- [Given exercise]: Starting with the first line of the records and going on through the line with "point(61,13)", write the lines out again with "gummies" swapped for "candies" and nothing else changed. Leave the pictures out of your answer.

- [Data provided]:
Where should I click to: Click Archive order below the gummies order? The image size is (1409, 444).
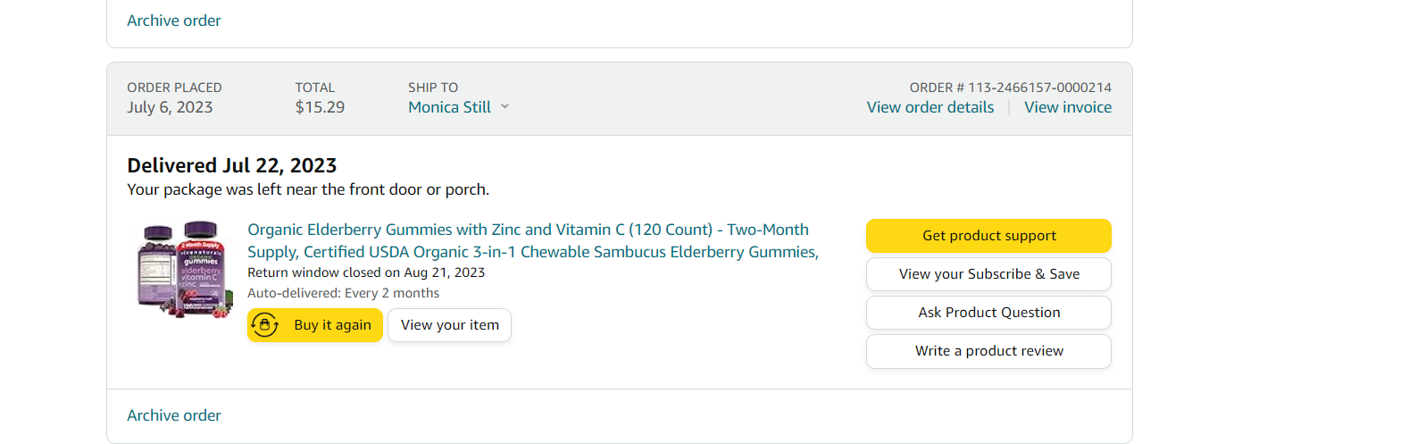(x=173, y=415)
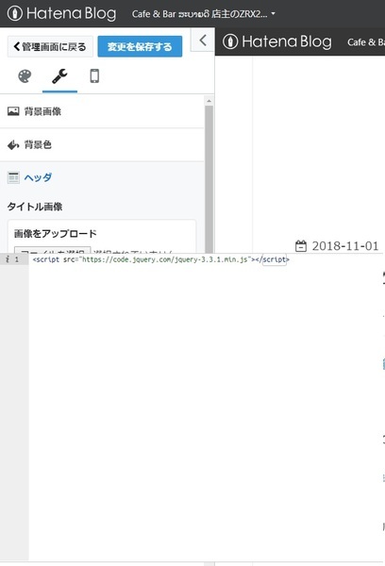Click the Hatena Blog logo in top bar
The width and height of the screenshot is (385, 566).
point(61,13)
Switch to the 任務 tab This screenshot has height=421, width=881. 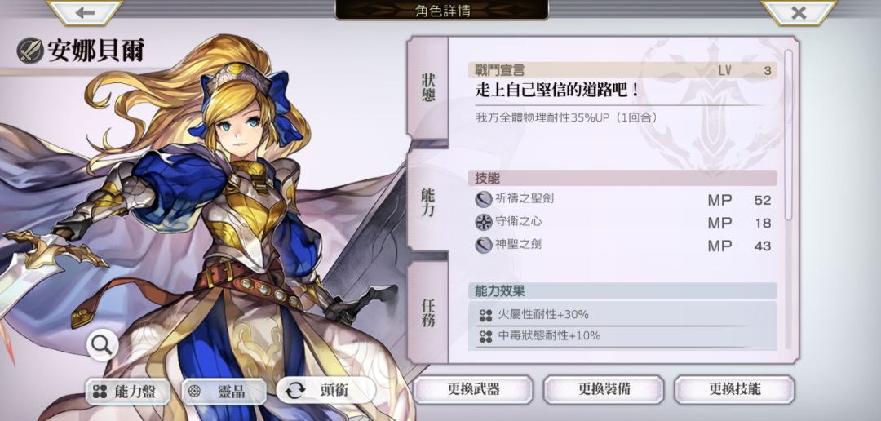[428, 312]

- [Full solution]:
Where should I click to: Click Archive order below the candies order? The image size is (1409, 444).
(x=173, y=415)
Click the Hatena Blog logo in top bar
The width and height of the screenshot is (385, 566).
point(61,13)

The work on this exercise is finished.